糖尿病肾病(diabetic nephropathy,DN)是糖尿病控制不佳导致蛋白尿与肾小球滤过率进行性降低,是糖尿病的严重合并症[1]。随着社会的进步、饮食结构的改变,DN已成为我国终末期肾病的第2位原因。DN的发病机制是DN的研究重点,有助于临床控制DN肾脏损伤。微RNA(mciroRNA,miRNA)可能通过影响肾小管上皮细胞的凋亡参与DN的发展[2]。研究[3]报道,miR-31-5p升高可抑制高糖诱导的人系膜细胞生长、炎症、细胞外积累以及氧化应激。高迁移率族蛋白A1(high mobility group protein A1,HMGA1)在DN中发挥重要作用,可调节DN小鼠肾小管上皮-间充质转化[4]。生物信息学分析显示,miR-31-5p与HMGA1存在结合位点,miR-31-5p/HMGA1可能是调控DN的一个方向。环状RNA(circular RNA,circRNA)主要通过与miRNA竞争性结合调控靶基因发挥作用,并参与DN的进展。circLRP6在DN中表达异常,且生物信息学分析显示circLRP6与miR-31-5p存在结合位点。
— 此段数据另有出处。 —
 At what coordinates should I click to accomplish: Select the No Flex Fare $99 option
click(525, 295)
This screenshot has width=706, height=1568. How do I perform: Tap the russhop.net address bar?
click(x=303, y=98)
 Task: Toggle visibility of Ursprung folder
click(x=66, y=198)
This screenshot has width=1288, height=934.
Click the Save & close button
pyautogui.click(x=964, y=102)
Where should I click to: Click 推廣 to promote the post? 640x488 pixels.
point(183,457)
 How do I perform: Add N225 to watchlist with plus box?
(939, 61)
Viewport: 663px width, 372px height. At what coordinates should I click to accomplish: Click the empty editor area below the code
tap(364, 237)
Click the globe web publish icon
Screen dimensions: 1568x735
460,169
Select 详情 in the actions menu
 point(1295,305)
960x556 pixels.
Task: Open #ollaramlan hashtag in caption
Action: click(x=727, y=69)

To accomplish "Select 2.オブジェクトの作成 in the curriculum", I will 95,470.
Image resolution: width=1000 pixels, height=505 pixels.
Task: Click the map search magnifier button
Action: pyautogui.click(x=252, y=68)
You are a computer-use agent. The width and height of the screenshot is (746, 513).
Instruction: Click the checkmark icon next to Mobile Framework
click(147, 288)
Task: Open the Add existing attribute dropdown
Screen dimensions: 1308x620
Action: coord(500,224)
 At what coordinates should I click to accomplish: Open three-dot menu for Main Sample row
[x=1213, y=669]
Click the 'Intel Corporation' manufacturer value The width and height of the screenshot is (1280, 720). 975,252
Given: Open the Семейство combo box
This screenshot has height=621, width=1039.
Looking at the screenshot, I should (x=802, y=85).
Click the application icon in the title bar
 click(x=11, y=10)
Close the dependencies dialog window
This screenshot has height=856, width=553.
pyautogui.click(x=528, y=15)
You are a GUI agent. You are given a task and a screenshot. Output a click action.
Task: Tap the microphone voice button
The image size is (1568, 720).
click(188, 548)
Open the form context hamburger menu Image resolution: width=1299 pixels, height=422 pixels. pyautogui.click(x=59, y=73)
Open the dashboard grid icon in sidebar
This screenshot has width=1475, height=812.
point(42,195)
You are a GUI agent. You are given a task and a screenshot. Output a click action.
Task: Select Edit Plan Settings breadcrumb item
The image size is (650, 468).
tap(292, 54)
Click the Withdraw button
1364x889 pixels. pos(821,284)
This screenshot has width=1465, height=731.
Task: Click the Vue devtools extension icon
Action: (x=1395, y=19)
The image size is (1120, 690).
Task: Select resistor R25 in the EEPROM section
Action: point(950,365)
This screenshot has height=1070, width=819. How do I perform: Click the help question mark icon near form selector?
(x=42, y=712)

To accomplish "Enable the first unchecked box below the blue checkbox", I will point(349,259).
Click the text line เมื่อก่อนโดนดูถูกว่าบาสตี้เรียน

因此,本研究以高糖诱导的肾小管上皮细胞损伤模拟体内DN损伤,分析circLRP6对高糖诱导的肾小管上皮细胞损伤的影响,并分析其潜在机制。

1 材料与方法 1.1 细胞与主要试剂

人肾小管上皮细胞HK-2,购自美国ATCC细胞库;白细胞介素-6(interleukin-6,IL-6)、肿瘤坏死因子-α(tumor necrosis factor-α,TNF-α)试剂盒,购自上海酶联生物科技有限公司;丙二醛(malondialdehyde,MDA)、乳酸脱氢酶(lactate dehydrogenase,LDH)试剂盒,购自上海碧云天生物技术有限公司;HMGA1、Bax、Bcl-2、GAPDH兔抗、羊抗兔IgG二抗,购自英国Abcam公司。

1.2 实验方法

1.2.1 分组

体外培养HK-2细胞,常规传代,取对数生长期HK-2细胞,分为对照组、高糖组、高糖+si-NC组、高糖+si-circLRP6组、高糖+si-circLRP6+miR-NC组、高糖+si-circLRP6+miR-31-5p inhibitor组、高糖+si-circLRP6+miR-31-5p inhibitor+si-NC组、高糖+si-circLRP6+miR-31-5p inhibitor+si-HMGA1组。对照组置于含5.5 mmol/L葡萄糖的DMEM培养基内培养,其余各组置于含25 mmol/L葡萄糖的DMEM培养基内培养,并通过Lipofectamine 2000将相应质粒转染至HK-2细胞内,培养基内培养。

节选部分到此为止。